Geçmişini an gönül, kopma hatıralardan!..

MM

GÖZLÜYORUM

CELAL ERGÜÇ VE HATIRASI!..

MEVLÜT MERGEN AMİDİ

İki ay oldu Antalya’ya, oradan İzmir’e gidişim, bu şehirlerdeki “intibalarımı” yeri geldikçe sizlerle “paylaşmak istediğim içindir ki bu günkü söyleşime “Celal Ergüç ve hatırası” diyerek başlıyorum:

Daha önce sözünü etmiştim, kadim dost Celal Ergüç’ün Antalya’da “Cumayeri” kabristanındaki mezarını ziyarete gidişimden, Celal Ergüç D.Ü.’de “elektrik teknisyeni” idi, kendisiyle uzun yıllar birlikteliğimiz oldu, “teknisyen” unvanı yeterli idi bu birlikteliğin uzun yıllar sürmesine.

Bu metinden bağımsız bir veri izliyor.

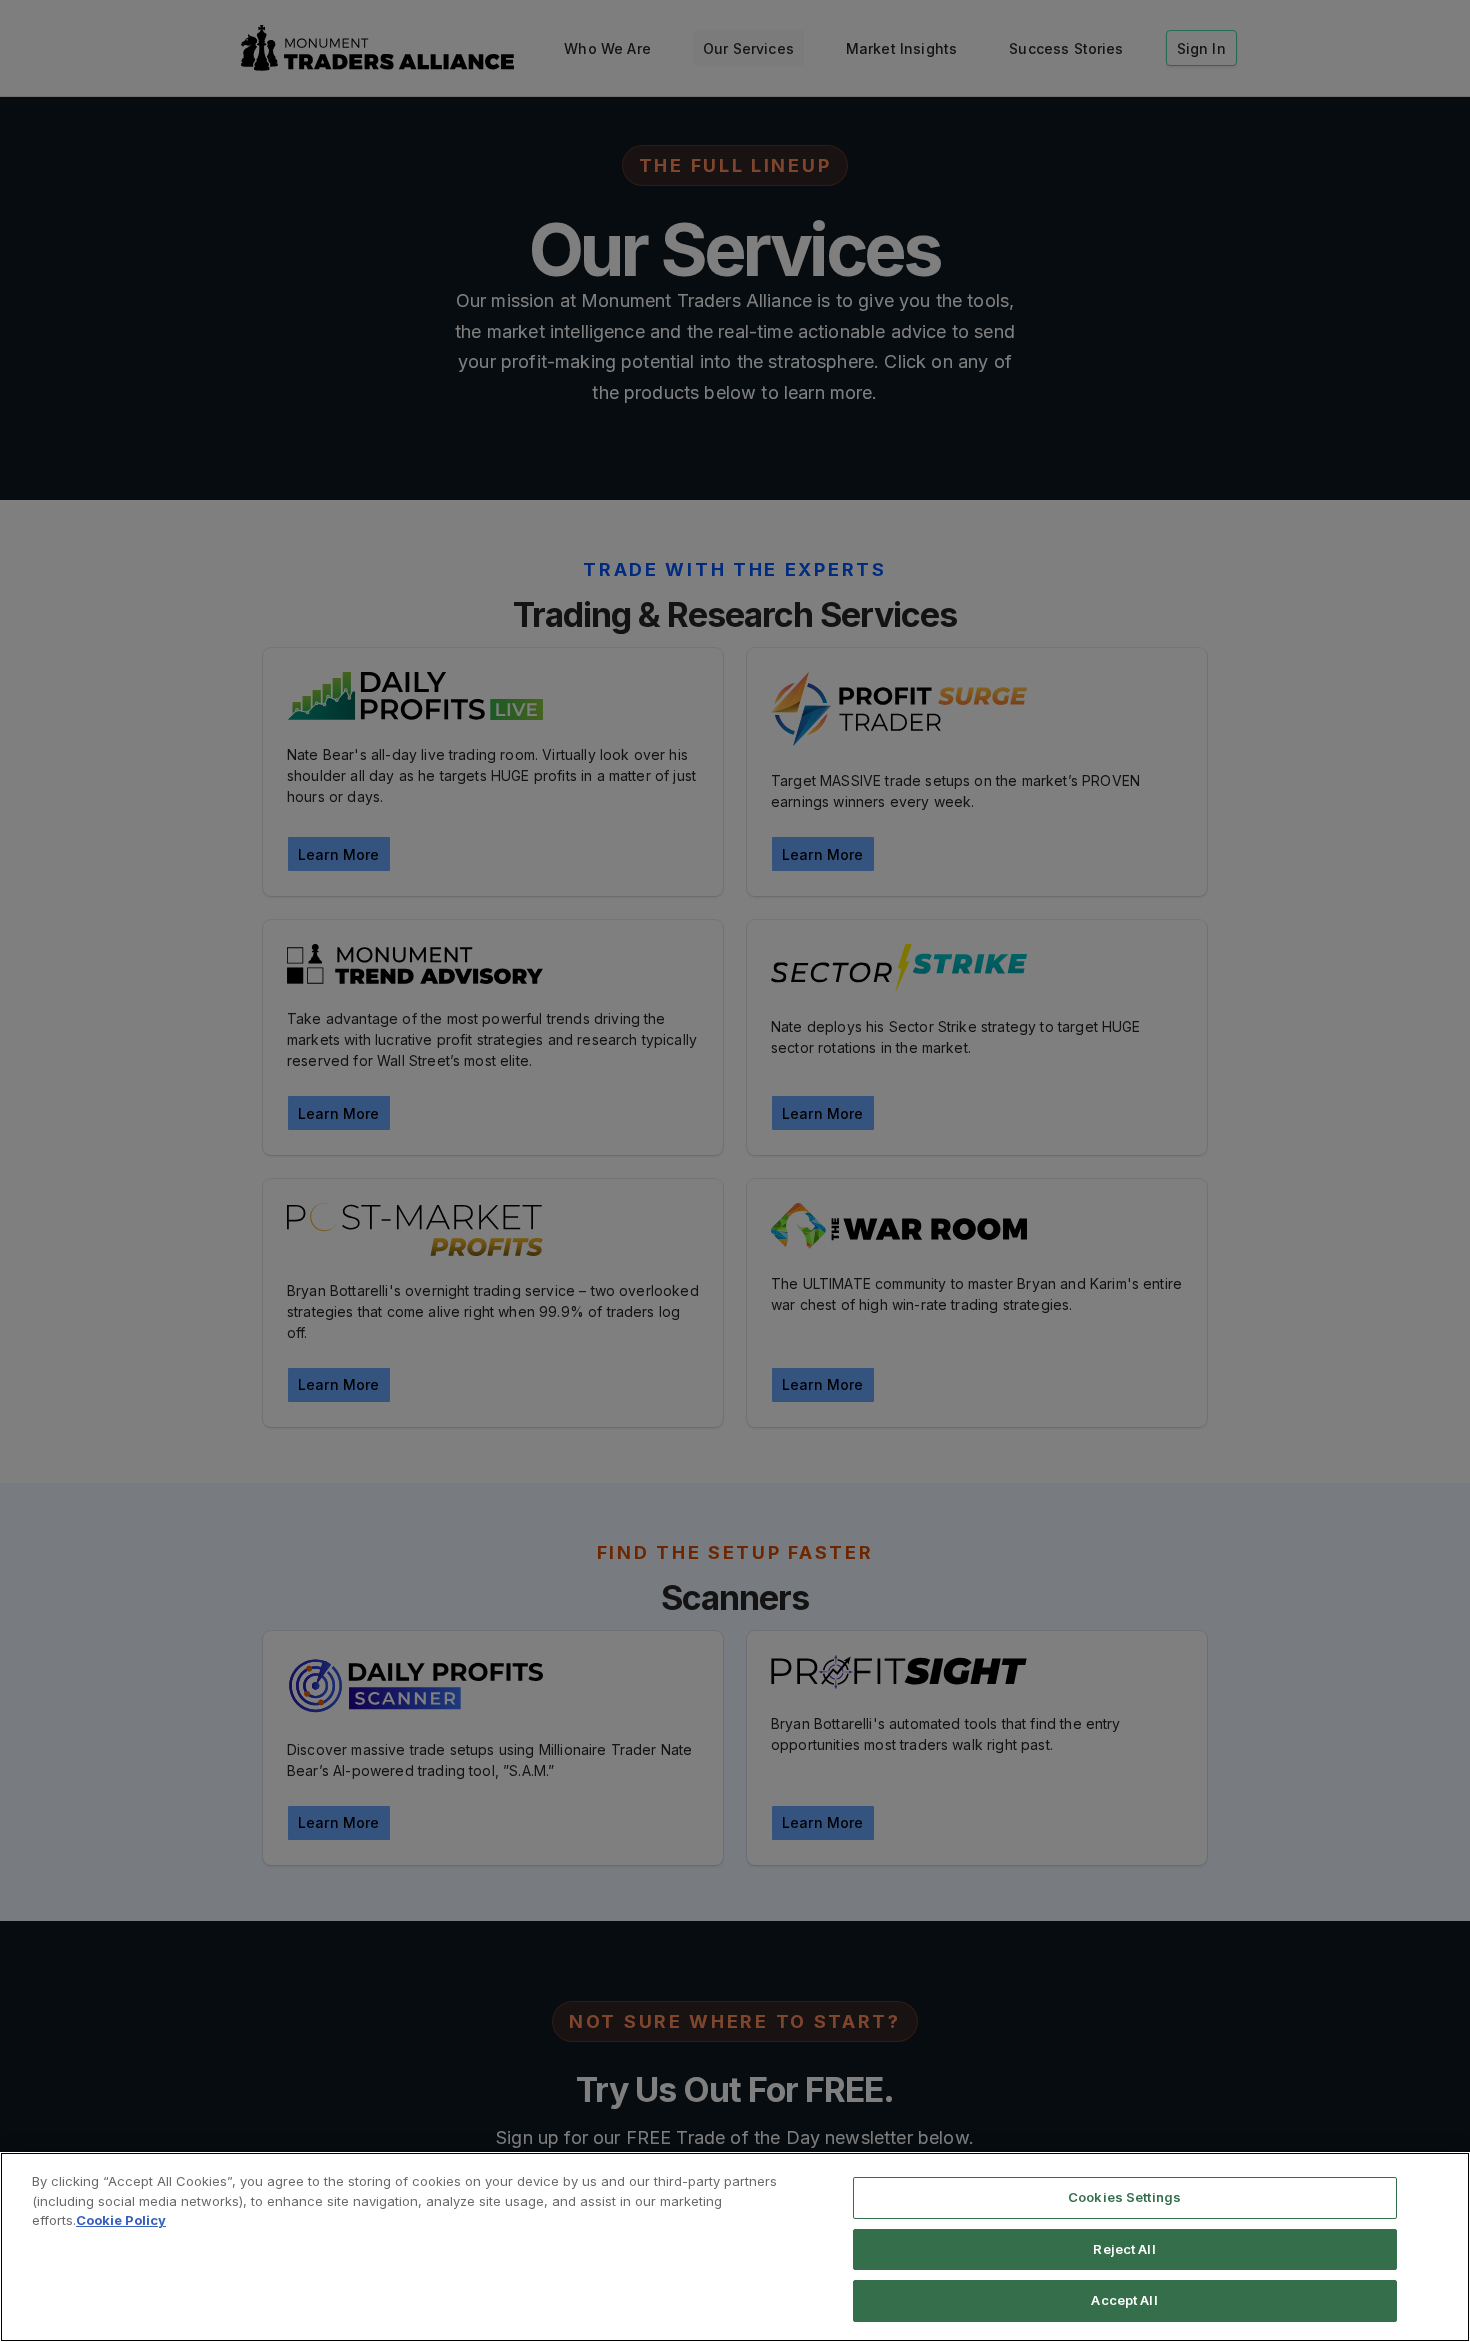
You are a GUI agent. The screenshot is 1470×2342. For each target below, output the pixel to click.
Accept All (1124, 2300)
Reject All (1124, 2249)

1982 yılına kadar  Fis kayadaki binada bulunan Tıp fakültesi atölyelerinin “ayrı” oluşu bir araya gelmemize arkadaşlığımızın “dostluğa doğru yol almasına mani değildi, üniversite 1982’de şimdiki kampus alanına taşınınca arkadaşlığımız ve dolayısıyla dostluğumuz daha da pekişti.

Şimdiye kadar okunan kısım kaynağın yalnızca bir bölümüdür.